Please repeat the records below exactly, but only from the line that contains "Identify the click" onward, ending with the last line.

▶ [Excerpted data]
+++
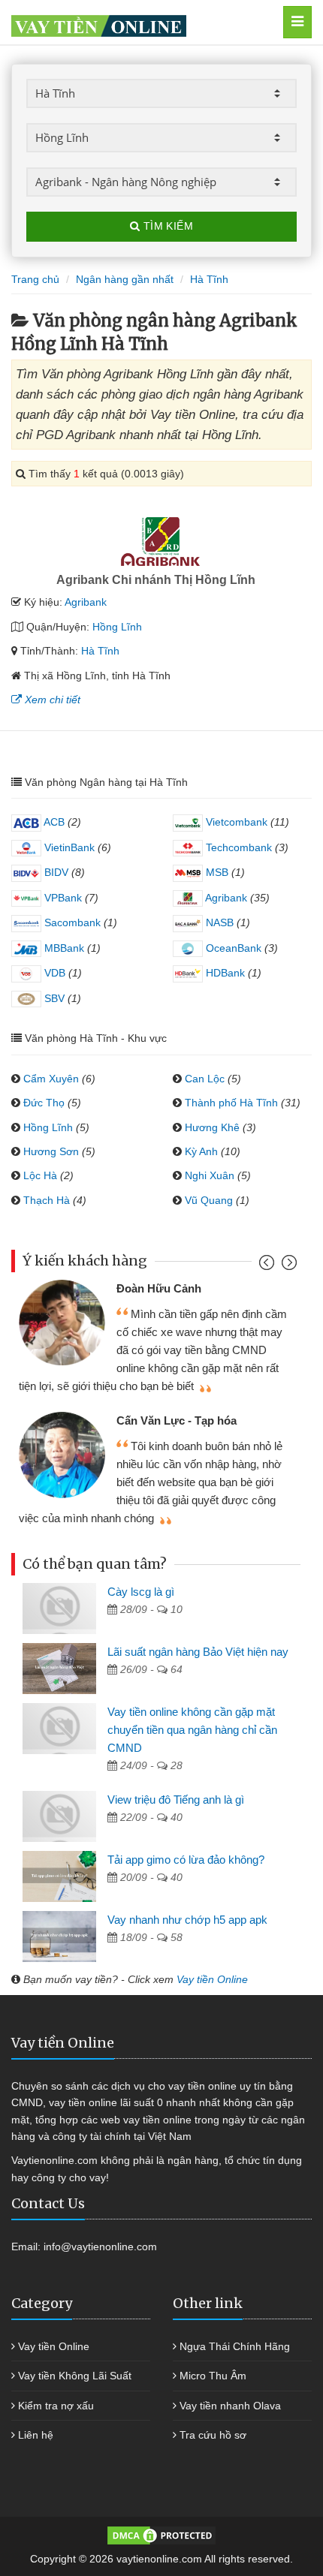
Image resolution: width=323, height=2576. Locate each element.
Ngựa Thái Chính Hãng (235, 2346)
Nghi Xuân (209, 1175)
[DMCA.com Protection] (161, 2535)
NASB (218, 922)
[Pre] (268, 1266)
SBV (53, 998)
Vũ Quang (209, 1200)
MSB (215, 872)
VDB (53, 973)
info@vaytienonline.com (100, 2246)
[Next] (287, 1266)
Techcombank (237, 847)
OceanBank (232, 948)
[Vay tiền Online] (140, 22)
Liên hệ (35, 2435)
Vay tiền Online (212, 1979)
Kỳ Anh (201, 1151)
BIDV (54, 872)
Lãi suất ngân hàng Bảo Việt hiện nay (197, 1651)
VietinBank (68, 847)
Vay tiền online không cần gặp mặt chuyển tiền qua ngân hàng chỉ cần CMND (192, 1729)
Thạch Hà (46, 1200)
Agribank (86, 602)
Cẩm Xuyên (51, 1079)
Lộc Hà (40, 1175)
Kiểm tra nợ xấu (56, 2406)
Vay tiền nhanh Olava (230, 2406)
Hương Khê (212, 1127)
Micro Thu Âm (213, 2376)
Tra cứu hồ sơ (213, 2435)
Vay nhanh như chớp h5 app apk (187, 1919)
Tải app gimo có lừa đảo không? (185, 1859)
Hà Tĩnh (100, 651)
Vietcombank (235, 822)
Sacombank (71, 922)
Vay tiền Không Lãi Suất (74, 2376)
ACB (53, 822)
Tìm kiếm (166, 226)
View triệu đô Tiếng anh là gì (175, 1799)
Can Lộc (205, 1079)
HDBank (224, 973)
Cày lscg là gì (140, 1591)
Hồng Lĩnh (117, 627)
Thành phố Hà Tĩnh (231, 1103)
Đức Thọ (44, 1103)
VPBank (61, 898)
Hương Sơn (51, 1151)
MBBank (62, 948)
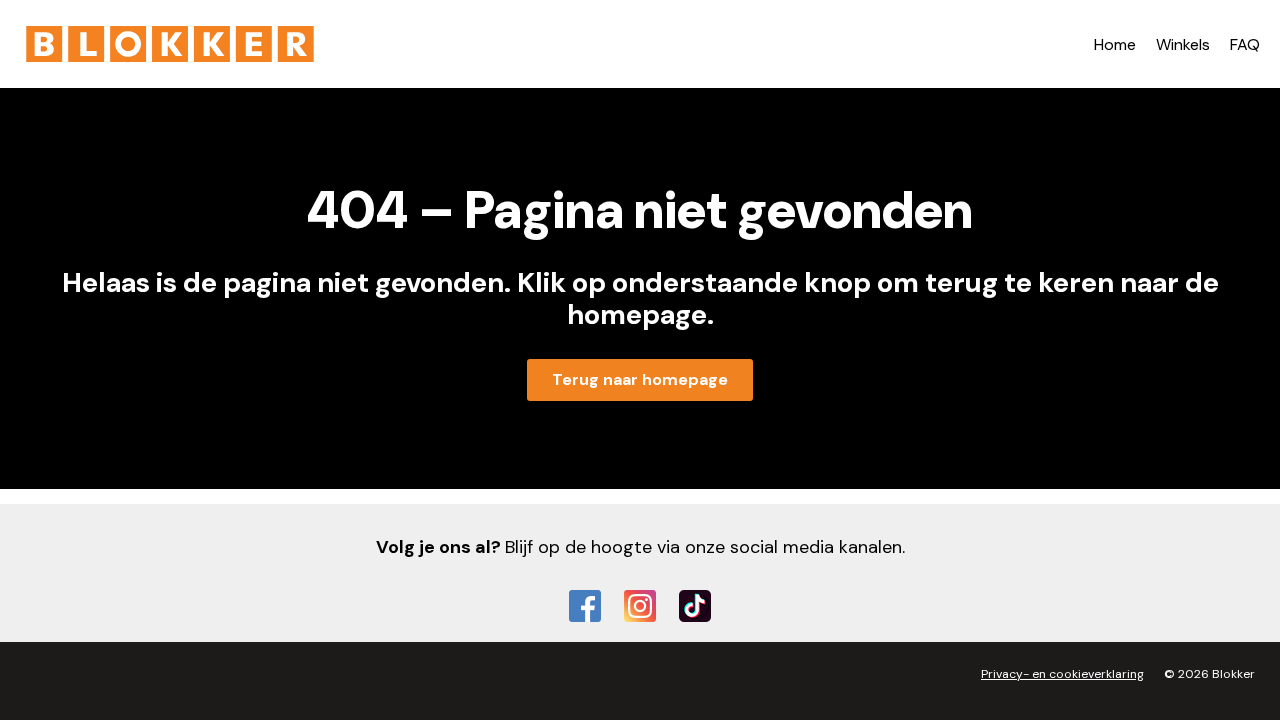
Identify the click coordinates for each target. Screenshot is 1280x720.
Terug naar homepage (640, 379)
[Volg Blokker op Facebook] (585, 606)
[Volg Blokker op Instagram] (640, 606)
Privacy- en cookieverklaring (1062, 674)
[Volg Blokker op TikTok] (695, 606)
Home (1115, 44)
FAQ (1245, 44)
+++
▶ [Output of the task]
Identify the click coordinates for each target. Screenshot is 1280x720.
Terug naar homepage (640, 379)
[Volg Blokker op Facebook] (585, 606)
[Volg Blokker op Instagram] (640, 606)
Privacy- en cookieverklaring (1062, 674)
[Volg Blokker op TikTok] (695, 606)
Home (1115, 44)
FAQ (1245, 44)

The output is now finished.